▶ WRITTEN TASK:
Pick out each line in the records that contains the word "Click", and copy those lines.

▶ DATA TO USE:
■ ■ ■ ■ ■ ■ ■

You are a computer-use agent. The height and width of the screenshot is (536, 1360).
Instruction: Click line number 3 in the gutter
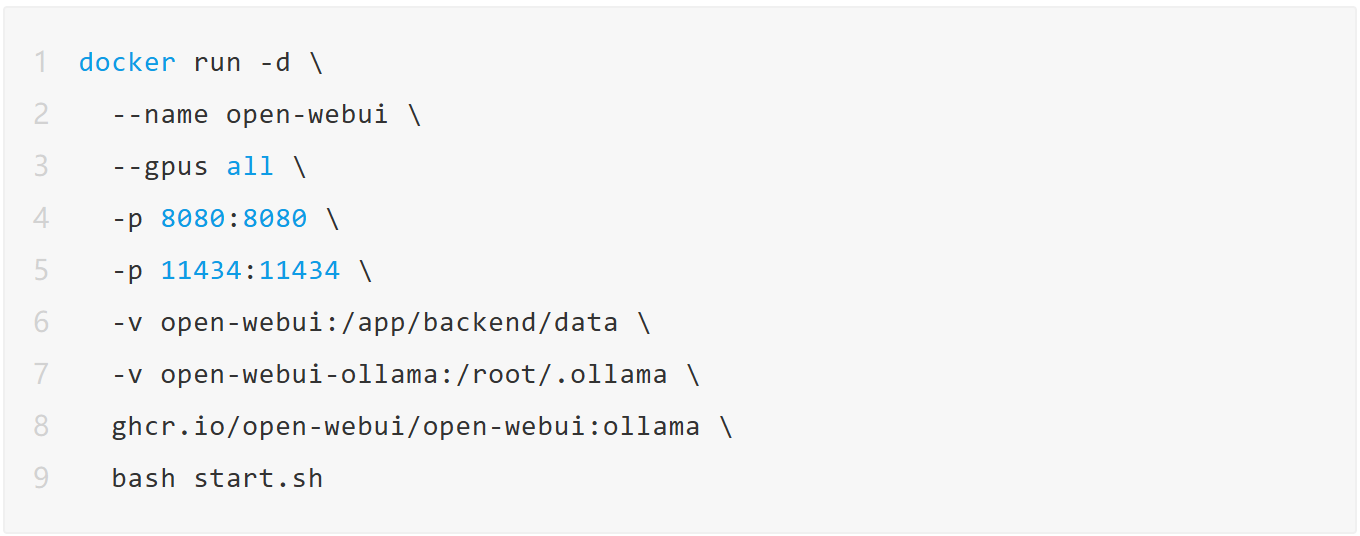pos(40,166)
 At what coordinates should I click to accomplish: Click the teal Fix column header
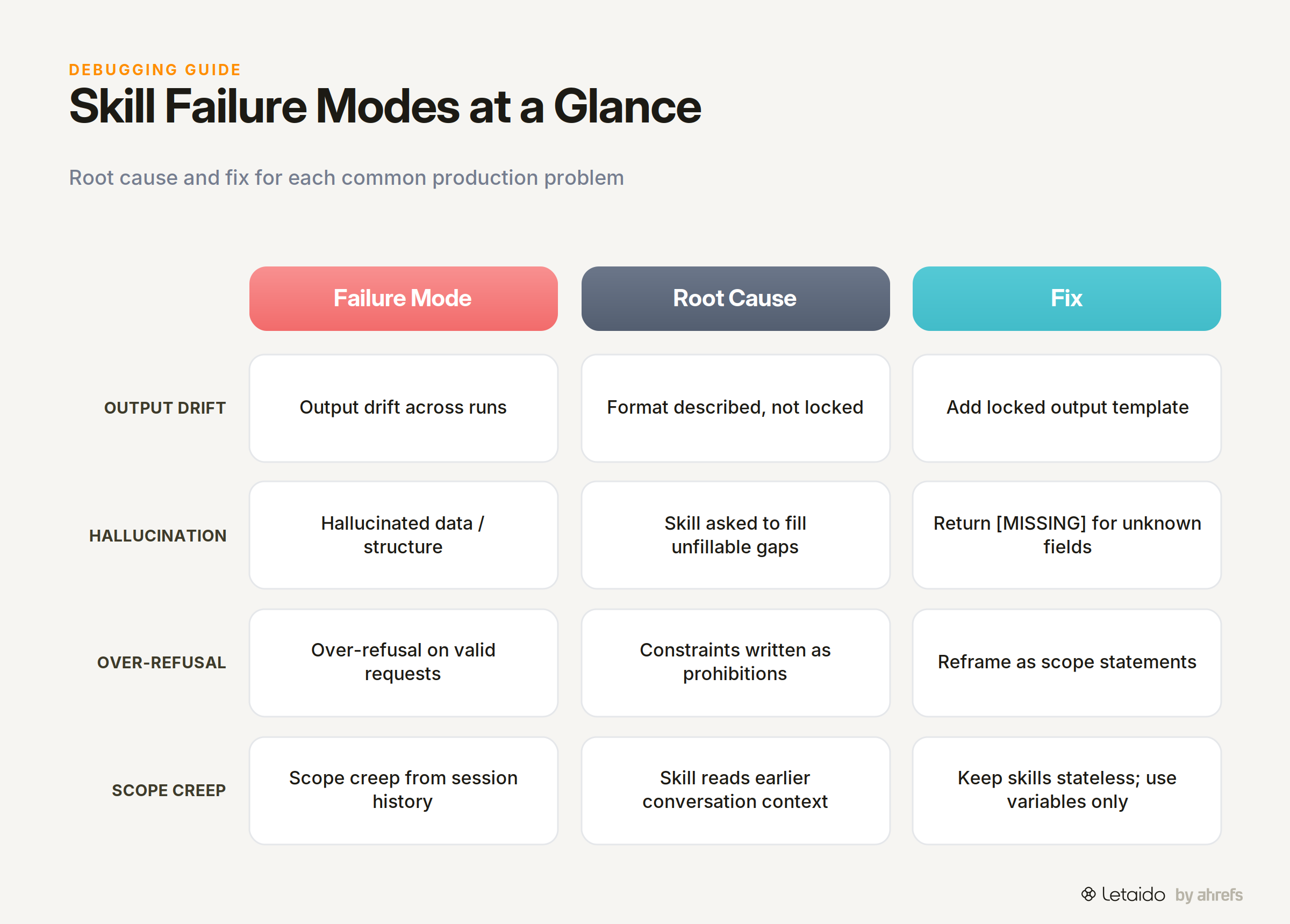point(1066,299)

■ ■ ■ ■ ■ ■ ■

▶ ANSWER TO THE PROBLEM:
Instruction: Click line number 3 in the gutter
 At what coordinates should I click to accomplish: Click the teal Fix column header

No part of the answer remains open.